(Stored data)

**********

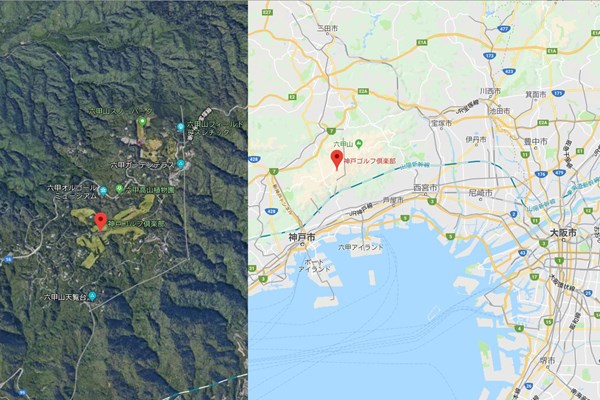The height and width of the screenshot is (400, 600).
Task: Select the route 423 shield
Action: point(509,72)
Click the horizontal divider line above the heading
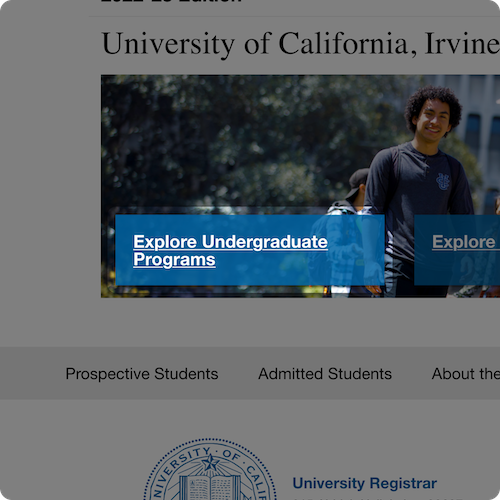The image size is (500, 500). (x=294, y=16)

**********

Output, exactly and without pictures, the lines above that run from the one containing "Click the horizontal" through the last line of the entries, inclusive.

Click the horizontal divider line above the heading
The image size is (500, 500). (x=294, y=16)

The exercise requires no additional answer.